EXCERPTED RECORDS:
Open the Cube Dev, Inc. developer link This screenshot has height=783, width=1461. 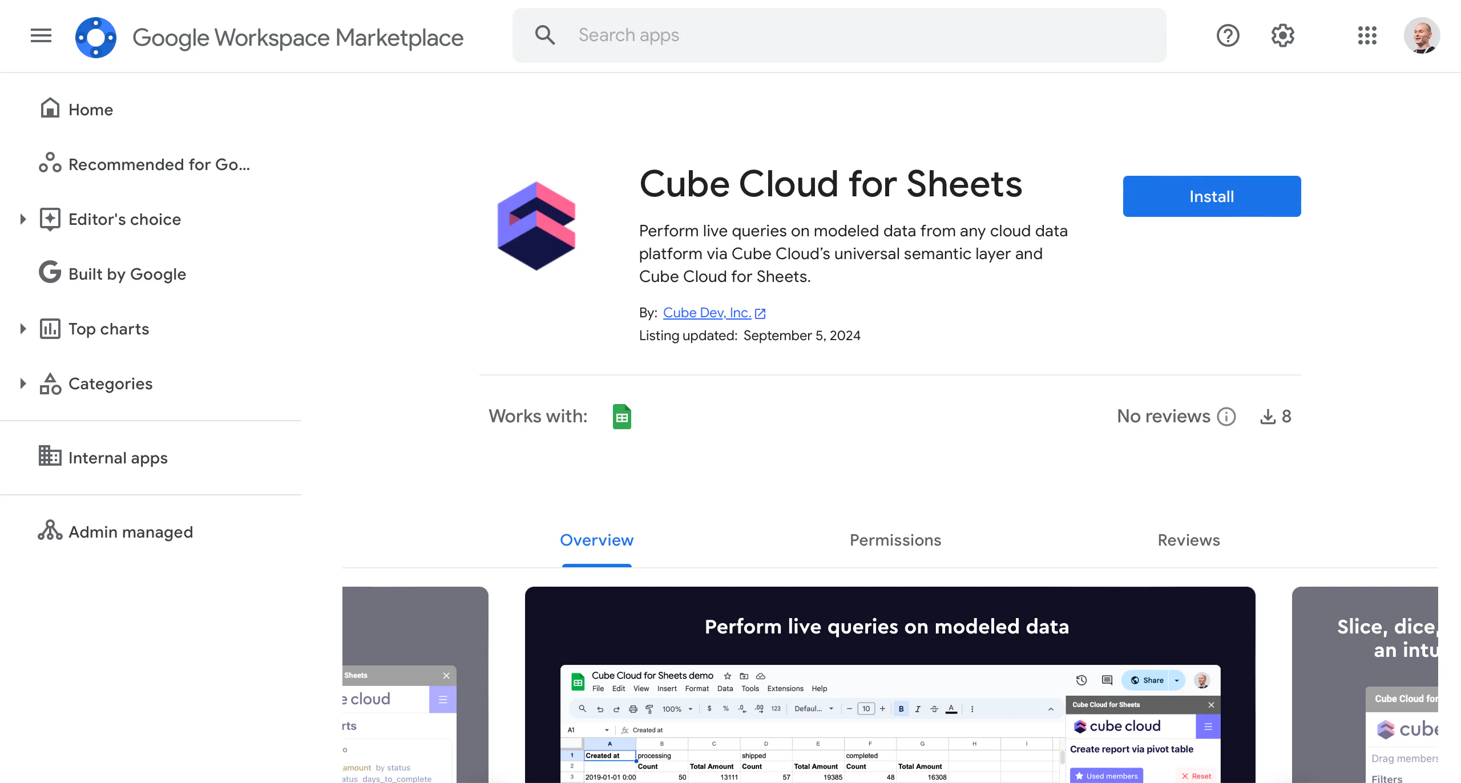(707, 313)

* * *

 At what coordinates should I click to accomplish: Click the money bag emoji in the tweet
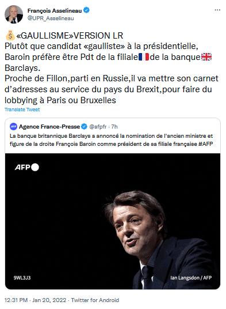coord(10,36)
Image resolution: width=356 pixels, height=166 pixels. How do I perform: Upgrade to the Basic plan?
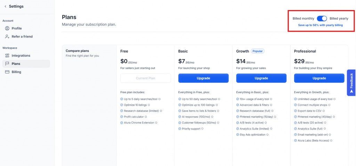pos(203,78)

SET EXERCISE:
Reproduce the rows from the line containing "At what coordinates" to the line containing "pos(203,78)", both included, word for word. Omit the pictures.

THE ANSWER:
 At what coordinates should I click to accomplish: Click the money bag emoji in the tweet
coord(10,36)
Image resolution: width=356 pixels, height=166 pixels. How do I perform: Upgrade to the Basic plan?
pos(203,78)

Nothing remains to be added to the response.